Anyone who expected to see a big jump in foreclosure numbers—especially since banks are supposedly ramping up the process after the "robosigning" faulty paperwork scandal—got a big surprise today.
Total foreclosure activity increased a mere one percentin January month-to-month, according to RealtyTrac.
More importantly, the final stage of foreclosure, bank repossessions (where most of the robo-issues allegedly lie) actually fell 11 percent in judicial foreclosure states and rose 23 percent in non-judicial states. Judicial foreclosure states require the loan paperwork to be filed in court for a judge's ruling; non-judicial states simply require the foreclosure paperwork to be filed with the county records. There are 23 judicial foreclosure states. Clearly the servicers aren't ramping up as we thought.

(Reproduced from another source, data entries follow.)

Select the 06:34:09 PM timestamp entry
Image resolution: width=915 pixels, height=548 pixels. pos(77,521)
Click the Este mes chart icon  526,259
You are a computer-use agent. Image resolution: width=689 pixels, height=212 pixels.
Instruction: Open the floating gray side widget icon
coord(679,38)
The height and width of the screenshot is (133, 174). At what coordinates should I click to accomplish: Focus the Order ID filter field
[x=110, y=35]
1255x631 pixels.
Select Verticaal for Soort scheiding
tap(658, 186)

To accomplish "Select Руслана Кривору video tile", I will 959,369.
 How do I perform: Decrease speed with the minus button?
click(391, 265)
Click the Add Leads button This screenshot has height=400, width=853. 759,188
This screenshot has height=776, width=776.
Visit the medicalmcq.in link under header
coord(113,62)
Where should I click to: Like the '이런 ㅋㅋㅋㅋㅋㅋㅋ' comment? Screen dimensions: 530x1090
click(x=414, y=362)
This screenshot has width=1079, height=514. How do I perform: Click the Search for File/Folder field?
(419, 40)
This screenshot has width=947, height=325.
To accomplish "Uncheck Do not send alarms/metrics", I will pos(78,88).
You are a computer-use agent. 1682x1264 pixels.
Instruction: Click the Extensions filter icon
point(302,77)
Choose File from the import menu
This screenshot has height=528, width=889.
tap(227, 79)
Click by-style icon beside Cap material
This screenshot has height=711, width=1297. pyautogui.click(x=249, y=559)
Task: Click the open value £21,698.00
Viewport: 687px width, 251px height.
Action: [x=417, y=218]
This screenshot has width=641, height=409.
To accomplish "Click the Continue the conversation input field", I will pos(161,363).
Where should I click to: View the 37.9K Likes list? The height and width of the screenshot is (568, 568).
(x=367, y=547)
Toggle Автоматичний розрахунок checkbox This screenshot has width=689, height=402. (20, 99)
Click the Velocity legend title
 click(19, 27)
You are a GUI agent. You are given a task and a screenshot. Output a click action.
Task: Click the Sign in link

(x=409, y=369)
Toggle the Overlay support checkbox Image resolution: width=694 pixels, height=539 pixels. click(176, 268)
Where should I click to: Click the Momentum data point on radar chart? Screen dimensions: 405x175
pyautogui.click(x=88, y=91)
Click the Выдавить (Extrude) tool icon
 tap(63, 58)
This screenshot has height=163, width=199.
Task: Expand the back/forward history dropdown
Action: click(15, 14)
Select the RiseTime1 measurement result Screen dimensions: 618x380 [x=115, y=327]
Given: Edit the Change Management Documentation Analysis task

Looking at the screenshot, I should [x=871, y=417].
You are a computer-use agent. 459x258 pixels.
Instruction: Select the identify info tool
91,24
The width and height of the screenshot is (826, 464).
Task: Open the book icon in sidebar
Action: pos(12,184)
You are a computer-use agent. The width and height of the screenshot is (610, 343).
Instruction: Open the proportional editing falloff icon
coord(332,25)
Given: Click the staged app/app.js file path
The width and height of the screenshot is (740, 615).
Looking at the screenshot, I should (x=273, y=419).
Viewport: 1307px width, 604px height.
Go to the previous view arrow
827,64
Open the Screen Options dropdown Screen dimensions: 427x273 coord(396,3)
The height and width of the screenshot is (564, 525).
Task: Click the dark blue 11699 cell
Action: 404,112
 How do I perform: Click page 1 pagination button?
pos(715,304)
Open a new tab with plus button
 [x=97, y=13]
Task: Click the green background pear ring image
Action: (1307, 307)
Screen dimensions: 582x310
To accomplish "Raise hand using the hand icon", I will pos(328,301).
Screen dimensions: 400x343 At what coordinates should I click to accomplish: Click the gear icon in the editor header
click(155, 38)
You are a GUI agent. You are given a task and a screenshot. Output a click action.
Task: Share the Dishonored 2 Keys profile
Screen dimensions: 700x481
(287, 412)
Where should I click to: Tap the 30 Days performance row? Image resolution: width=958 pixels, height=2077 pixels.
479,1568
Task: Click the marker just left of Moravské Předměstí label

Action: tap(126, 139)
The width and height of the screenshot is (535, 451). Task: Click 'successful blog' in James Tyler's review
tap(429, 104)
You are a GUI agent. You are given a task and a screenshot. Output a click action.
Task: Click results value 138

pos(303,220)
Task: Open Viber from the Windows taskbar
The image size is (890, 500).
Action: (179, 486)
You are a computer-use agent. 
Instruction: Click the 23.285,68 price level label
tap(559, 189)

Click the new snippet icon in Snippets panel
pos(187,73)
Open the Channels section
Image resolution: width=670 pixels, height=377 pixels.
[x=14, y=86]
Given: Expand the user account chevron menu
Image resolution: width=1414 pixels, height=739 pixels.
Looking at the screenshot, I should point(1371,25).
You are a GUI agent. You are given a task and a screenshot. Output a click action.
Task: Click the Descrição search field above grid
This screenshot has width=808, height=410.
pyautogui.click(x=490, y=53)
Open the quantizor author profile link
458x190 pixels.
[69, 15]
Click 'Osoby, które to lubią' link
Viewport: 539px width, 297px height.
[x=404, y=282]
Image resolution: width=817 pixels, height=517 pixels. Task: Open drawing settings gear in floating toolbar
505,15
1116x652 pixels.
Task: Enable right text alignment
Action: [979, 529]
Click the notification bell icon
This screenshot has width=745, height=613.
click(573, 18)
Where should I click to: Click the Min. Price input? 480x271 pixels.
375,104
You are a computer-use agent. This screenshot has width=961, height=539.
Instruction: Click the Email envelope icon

"I think the poster child for everything that’s going wrong with foreclosures right now is probably Florida," notes RealtyTrac's Rick Sharga. "The state's numbers are off 54 percent year-over-year and there's no empirical data that suggest that the market conditions have improved even a little bit, much less 54 percent."
Sharga blames not only a backlog of troubled loans at the banks, but in the courts. They just can't handle the volume. In non-judicial states, the numbers are up, but not as high as you might expect. But wait, there's more.
Notices of Default, the first stage of the foreclosure process, are at their lowest level in years in January, "which indicates servicers are unwilling or unable to start and finish foreclosures on all properties at will, like they used to," says mortgage consultant Mark Hanson.
"More importantly, the drop in NOD and NTS (notice of trustee sale) were 1 percent and 4 percent in January m/m respectively. But because December was a holiday impacted month — with holiday days and moratoriums, January average daily NOD and NTS results were horrific i.e., January had far more days and there were no holiday moratoriums impacting the servicers filing NOD and NTS," Hanson adds.
All of this just means a bigger backlog of distress clogging up the system and weighing on the housing recovery.
"The worst thing that could happen for the housing market in terms of a recovery is that this procedural issue becomes more and more pronounced, and we have a longer drag out of processing foreclosures."
Foreclosed properties are in great demand now, as wary home buyers and thirsty investors look for the best possible deals. If the banks don't serve up the REO's, and organic home prices are still too high for some, well, you do the math.